### ページ本文
=-=-=

5/30 弁護士・研究者になるのも資力次第
日本の知的職業の質の維持が危機に瀕している。
第一は、医師である。医師について書くとやかましいから、1つだけ。お金をかけなければ医師になれない状況が続いている中、世襲の傾向が強まっている。これは昔からの傾向で、医療の質が高くなっていることから、教育コストは非常に高くなっている。医師養成を公費でやるようにしない限り、新しい人材候補が流入してくることはないだろう。今のままの養成では極端な言い方をすると医者の子しか医者にならない。医師の質がどうなるのか、不安である。
第二は、弁護士・検察官・裁判官である。悪名高い司法制度改革のおかげで、3年で600万も払い、合格率が3分の1の法科大学院に行かないと、弁護士にもなれなくなった。しかも手をかけて教育したのに、どういうわけか司法試験の予備校で最初の頃に習うような二重売買についての権利関係も説明できない弁護士がいると報じられていた。
以前の司法試験は、資質以前に試験だけで判断することが問題だと言うことだったが、今は資質よりも試験の能力よりも、財力で弁護士になるようになった。弁護士が増えたが、大半が企業舎弟に成り下がっている。人権を守るようなことは二の次になった。養成にお金がかかりすぎるので、やがては医師のような問題が起きてくるだろう。
田中森一のようなすごみのある司法試験合格者は出てこないかも知れない。
第三は学者である。博士課程を修了しても、食べていける研究者になかなかなれない。平均6年の浪人期間を過ごさなくてはならない。その間、コマ取りの非常勤講師で食いつなぐ。資産家や金持ちの子でなければ、その期間を耐えて過ごすことは難しい。研究者になるのが、能力ではなく、資力による耐久レースになっている。金持ちの子には、時間が過ぎれば過ぎるほど、どんなに優秀でも資力のないライバルが脱落してくいわけで、そのことが学者の資質を下げているのは言うまでもないだろう。
最近、常勤講師を縮小する傾向があり、ひどい状況になってしまったらしい。その上、文部科学省は、高等教育機関に行く人が増えることが教育の質を高めていると誤解にもとづき、大学院新設の利権があるのか、需給バランスも考えずに大学院を増やし続けてしまった。90年代の大学新設と大学全入、バカ大学化と状況が同じである。

=-=-=

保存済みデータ

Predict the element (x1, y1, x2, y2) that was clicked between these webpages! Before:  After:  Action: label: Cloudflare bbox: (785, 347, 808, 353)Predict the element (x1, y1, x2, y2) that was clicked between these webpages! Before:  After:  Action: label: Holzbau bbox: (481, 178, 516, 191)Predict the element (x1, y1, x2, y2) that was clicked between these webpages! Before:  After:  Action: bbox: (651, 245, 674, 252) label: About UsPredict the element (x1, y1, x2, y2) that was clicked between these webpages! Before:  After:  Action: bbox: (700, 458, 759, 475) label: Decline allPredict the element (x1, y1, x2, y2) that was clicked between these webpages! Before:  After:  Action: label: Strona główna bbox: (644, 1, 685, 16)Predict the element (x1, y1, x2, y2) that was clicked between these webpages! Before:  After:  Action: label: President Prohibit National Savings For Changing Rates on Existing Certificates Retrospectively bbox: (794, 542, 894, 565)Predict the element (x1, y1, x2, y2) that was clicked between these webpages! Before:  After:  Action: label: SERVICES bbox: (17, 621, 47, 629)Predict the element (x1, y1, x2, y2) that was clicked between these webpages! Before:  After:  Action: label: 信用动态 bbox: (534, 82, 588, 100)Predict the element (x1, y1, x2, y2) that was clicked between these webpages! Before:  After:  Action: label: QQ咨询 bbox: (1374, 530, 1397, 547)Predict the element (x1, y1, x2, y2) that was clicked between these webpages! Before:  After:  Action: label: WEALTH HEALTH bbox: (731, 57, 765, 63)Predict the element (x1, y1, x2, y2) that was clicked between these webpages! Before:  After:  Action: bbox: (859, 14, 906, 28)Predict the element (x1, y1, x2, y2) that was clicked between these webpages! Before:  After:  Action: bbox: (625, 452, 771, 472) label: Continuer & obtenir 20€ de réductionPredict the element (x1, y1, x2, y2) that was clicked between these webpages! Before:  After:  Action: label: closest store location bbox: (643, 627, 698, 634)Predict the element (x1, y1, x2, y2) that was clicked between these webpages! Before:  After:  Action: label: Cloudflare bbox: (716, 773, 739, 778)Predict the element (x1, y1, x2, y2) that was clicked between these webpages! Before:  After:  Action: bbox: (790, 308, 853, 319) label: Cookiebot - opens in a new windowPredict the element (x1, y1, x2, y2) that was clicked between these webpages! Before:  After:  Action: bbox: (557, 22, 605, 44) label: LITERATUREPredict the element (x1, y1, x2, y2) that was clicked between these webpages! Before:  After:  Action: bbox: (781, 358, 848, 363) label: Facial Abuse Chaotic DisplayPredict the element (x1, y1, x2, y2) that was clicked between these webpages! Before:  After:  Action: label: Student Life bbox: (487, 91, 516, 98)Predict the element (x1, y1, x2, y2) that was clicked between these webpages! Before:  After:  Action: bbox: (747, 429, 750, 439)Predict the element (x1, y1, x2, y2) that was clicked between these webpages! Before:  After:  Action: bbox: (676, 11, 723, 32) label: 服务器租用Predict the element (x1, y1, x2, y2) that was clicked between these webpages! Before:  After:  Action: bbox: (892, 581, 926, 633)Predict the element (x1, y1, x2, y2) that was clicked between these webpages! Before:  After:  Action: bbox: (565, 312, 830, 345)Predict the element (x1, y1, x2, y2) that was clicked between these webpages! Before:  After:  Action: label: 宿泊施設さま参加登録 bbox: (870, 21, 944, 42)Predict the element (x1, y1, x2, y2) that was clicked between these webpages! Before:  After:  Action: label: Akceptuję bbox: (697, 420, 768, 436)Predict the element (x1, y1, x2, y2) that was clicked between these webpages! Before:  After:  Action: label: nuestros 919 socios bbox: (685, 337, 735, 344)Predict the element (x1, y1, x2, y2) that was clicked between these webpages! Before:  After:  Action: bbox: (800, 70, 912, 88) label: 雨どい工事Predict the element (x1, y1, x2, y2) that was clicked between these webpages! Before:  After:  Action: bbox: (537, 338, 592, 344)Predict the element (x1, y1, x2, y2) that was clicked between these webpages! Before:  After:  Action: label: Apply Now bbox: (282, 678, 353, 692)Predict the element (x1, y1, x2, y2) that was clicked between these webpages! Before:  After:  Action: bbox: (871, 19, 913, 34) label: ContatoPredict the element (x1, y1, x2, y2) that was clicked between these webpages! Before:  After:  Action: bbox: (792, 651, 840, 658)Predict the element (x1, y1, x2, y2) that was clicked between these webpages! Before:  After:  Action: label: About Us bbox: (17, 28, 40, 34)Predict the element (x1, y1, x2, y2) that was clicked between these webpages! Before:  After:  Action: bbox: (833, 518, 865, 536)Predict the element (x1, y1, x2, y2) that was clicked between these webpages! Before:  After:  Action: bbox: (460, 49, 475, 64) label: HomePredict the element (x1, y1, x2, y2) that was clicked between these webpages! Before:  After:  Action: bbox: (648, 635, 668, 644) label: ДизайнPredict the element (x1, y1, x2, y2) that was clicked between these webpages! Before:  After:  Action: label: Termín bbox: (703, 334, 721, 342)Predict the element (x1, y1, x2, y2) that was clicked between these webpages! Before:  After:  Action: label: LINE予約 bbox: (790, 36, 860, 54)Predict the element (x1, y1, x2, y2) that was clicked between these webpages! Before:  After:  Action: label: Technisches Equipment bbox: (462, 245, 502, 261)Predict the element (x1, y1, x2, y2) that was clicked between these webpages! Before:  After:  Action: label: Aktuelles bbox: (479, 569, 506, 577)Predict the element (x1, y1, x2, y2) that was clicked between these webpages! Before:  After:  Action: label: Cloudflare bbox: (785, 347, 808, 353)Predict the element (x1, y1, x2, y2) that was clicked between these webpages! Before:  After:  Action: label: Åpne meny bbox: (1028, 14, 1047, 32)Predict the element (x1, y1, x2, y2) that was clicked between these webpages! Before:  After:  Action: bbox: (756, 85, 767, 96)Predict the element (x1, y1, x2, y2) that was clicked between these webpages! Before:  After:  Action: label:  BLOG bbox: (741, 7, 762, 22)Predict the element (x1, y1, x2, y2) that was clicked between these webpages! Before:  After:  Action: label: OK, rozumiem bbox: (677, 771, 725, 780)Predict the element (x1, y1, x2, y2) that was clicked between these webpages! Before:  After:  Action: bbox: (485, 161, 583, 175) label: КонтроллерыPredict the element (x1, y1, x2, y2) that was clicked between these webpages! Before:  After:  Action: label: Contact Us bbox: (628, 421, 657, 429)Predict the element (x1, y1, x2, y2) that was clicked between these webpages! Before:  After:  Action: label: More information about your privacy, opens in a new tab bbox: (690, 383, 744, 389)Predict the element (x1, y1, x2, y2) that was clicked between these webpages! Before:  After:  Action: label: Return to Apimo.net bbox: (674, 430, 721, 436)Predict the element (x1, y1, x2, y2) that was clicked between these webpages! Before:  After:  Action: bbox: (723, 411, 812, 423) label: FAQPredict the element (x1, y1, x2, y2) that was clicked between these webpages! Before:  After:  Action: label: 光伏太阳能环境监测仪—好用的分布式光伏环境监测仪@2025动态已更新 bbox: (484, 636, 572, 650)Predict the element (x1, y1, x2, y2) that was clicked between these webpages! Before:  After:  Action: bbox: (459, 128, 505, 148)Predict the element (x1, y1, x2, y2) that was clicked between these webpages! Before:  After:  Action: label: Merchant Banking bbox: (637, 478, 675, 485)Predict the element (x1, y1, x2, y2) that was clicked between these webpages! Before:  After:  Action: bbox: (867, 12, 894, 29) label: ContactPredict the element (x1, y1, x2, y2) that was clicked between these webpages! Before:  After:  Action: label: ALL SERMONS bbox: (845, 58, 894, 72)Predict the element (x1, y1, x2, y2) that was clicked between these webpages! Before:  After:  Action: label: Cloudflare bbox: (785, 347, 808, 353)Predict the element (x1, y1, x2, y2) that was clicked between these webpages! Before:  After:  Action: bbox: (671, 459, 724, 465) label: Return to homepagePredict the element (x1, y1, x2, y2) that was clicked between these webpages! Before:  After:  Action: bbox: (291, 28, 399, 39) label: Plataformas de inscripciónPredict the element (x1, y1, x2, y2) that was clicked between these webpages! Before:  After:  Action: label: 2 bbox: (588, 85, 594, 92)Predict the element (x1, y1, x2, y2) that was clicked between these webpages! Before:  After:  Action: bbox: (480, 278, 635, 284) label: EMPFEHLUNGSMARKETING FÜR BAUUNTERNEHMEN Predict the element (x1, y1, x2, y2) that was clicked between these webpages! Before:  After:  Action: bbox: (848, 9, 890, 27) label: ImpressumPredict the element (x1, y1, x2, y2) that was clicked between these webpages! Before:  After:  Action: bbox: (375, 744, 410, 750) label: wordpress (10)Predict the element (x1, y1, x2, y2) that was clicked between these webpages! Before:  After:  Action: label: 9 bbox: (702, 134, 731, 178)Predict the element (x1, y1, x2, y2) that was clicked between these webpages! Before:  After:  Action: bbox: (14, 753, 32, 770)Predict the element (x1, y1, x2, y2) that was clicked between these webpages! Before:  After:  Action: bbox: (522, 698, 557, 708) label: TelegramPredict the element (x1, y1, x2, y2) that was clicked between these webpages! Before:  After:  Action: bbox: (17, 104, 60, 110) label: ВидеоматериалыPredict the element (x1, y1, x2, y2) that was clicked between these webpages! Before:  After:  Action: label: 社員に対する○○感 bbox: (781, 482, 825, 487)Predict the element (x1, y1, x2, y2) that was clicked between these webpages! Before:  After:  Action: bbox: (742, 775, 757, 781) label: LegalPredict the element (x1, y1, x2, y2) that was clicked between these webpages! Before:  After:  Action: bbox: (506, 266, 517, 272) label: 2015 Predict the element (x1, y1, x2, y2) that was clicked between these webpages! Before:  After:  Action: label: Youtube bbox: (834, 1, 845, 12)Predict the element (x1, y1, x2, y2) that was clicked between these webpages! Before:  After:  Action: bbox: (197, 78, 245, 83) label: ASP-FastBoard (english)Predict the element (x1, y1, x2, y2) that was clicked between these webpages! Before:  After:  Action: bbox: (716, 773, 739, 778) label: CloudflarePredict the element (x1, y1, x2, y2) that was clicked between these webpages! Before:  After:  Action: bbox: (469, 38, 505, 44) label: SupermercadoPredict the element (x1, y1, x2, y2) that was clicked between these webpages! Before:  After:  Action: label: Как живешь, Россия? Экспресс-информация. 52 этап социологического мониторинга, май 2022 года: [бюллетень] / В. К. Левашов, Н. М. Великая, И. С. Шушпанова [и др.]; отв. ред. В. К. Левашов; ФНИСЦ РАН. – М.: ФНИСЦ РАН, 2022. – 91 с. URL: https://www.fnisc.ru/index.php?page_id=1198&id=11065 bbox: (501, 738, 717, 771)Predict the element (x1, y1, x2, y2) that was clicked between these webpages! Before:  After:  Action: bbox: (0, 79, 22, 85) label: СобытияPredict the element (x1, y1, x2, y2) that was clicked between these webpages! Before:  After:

=-=-=

### 作業内容
ページ本文のうち、「5/30 弁護士・研究者になるのも資力次第」を含む語句で始まり「護士がいると報じられていた。」で終わる部分を、一字も変えずに書き出してください。 ページ本文だけを根拠にする。

### 出力結果
5/30 弁護士・研究者になるのも資力次第
日本の知的職業の質の維持が危機に瀕している。
第一は、医師である。医師について書くとやかましいから、1つだけ。お金をかけなければ医師になれない状況が続いている中、世襲の傾向が強まっている。これは昔からの傾向で、医療の質が高くなっていることから、教育コストは非常に高くなっている。医師養成を公費でやるようにしない限り、新しい人材候補が流入してくることはないだろう。今のままの養成では極端な言い方をすると医者の子しか医者にならない。医師の質がどうなるのか、不安である。
第二は、弁護士・検察官・裁判官である。悪名高い司法制度改革のおかげで、3年で600万も払い、合格率が3分の1の法科大学院に行かないと、弁護士にもなれなくなった。しかも手をかけて教育したのに、どういうわけか司法試験の予備校で最初の頃に習うような二重売買についての権利関係も説明できない弁護士がいると報じられていた。